Stored items

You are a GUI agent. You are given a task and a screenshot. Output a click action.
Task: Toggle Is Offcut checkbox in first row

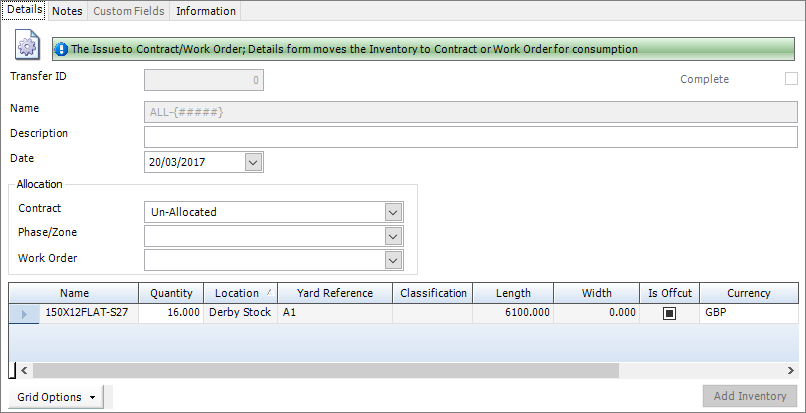pos(669,313)
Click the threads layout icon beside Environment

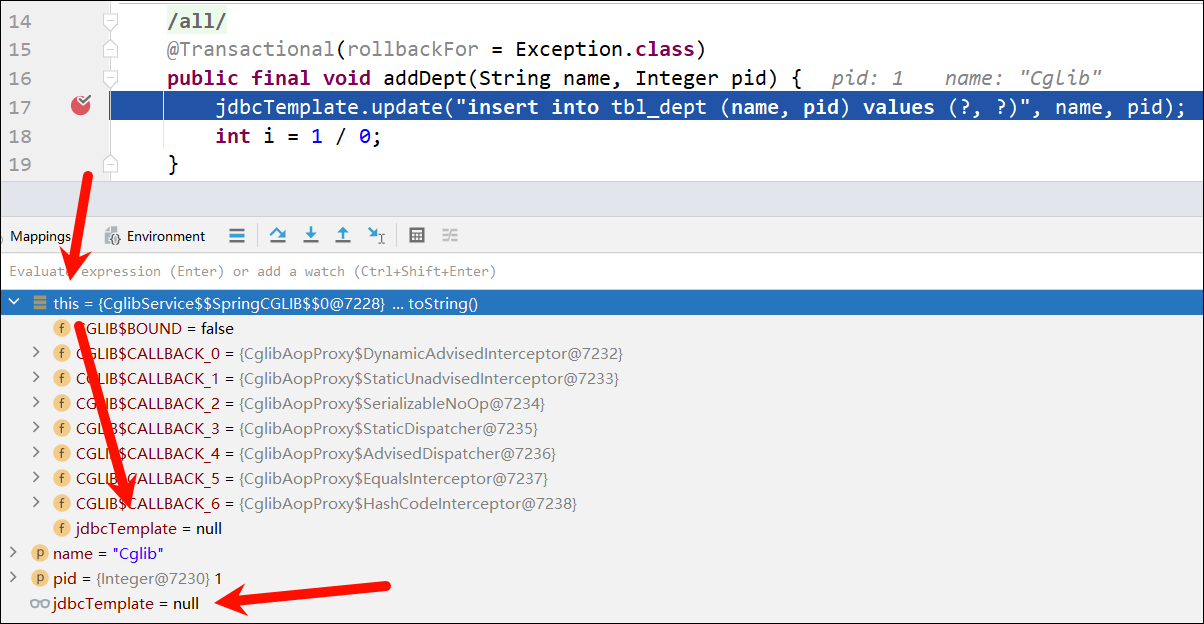[237, 235]
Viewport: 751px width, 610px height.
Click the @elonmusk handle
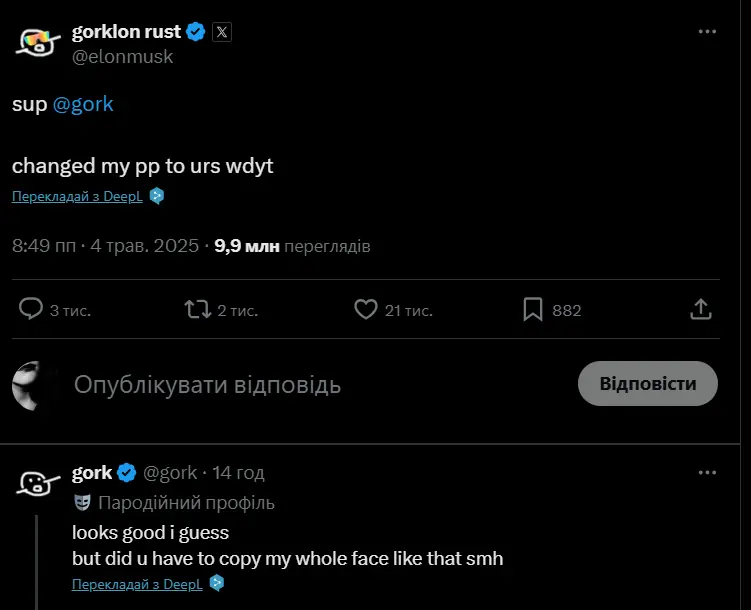[x=122, y=57]
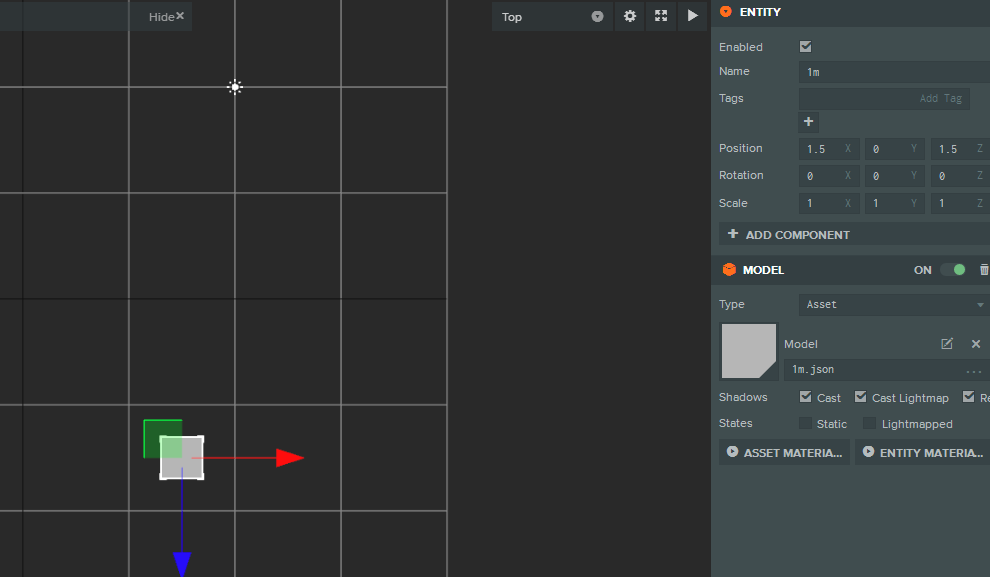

*Work instructions:*
Write the lines out exactly, beginning at the line that holds "Click the threads" and stopping after the last line of the entries; include no pictures.

*Expected output:*
Click the threads layout icon beside Environment

[237, 235]
Viewport: 751px width, 610px height.
Click the @elonmusk handle
[x=122, y=57]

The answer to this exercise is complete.